Das britische Pfund Sterling bekommt einen neuen Premierminister und ein altes Problem
Sterling erlebt seine schwerste Sitzung des Monats, wobei GBP/USD um rund ein halbes Prozent auf knapp unter 1,3500 nachgibt, nachdem der Wochenanstieg zum zweiten Mal in Folge knapp unter 1,3550 ins Stocken geraten ist. Der Rücksetzer kürzt eine Juli-Rallye, die das Pfund etwa 400 Pips vom Jahrestief knapp unter 1,3150 nach oben getragen hat, und erfolgt, während der tägliche Stochastische Relative Strength Index im überkauften Bereich nahe 90 liegt – genau das Setup, bei dem ausgedehnte Rallyes belastet werden.

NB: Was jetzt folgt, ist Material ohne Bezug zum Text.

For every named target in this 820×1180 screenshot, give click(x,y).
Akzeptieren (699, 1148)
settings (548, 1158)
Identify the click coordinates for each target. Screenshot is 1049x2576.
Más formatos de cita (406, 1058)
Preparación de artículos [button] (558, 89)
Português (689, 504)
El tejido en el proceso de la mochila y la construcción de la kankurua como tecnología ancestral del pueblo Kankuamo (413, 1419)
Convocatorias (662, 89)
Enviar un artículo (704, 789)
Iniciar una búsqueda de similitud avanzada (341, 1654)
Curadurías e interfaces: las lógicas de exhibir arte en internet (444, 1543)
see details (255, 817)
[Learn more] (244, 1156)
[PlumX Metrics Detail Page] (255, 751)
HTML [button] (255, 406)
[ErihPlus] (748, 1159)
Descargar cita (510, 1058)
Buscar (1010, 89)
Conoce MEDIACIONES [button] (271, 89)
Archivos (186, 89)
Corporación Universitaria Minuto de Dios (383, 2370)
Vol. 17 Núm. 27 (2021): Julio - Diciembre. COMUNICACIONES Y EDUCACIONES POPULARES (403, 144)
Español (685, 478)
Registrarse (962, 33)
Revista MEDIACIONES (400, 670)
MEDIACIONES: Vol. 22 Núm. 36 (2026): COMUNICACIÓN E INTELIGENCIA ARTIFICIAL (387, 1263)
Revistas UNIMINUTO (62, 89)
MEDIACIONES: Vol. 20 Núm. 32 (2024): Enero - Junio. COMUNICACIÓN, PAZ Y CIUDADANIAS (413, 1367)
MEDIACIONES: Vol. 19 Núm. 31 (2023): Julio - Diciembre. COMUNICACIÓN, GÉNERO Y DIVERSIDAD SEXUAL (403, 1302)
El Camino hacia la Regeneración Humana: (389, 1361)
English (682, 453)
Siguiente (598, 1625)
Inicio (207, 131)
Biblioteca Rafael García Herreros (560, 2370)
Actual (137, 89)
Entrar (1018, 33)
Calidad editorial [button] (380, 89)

Die Londoner Daten vom Donnerstag boten Sterling keine Unterstützung. Das Bruttoinlandsprodukt (BIP) wuchs im Mai um 0,1 % im Monatsvergleich und kehrte damit die Kontraktion vom April kaum um, während die Industrieproduktion um 0,5 % fiel – entgegen den Erwartungen eines deutlich geringeren Rückgangs – und nur ein moderater Anstieg im verarbeitenden Gewerbe verhinderte, dass der Morgenbericht als kompletter Stillstand gelesen wurde. Ein stellvertretender Gouverneur der Bank of England (BoE) äußerte sich anschließend, was die Märkte als eindeutig dovish für den Redner werteten, wobei er sich auf Wachstumsrisiken statt auf die Inflationsüberschreitung konzentrierte. Mehr lesen...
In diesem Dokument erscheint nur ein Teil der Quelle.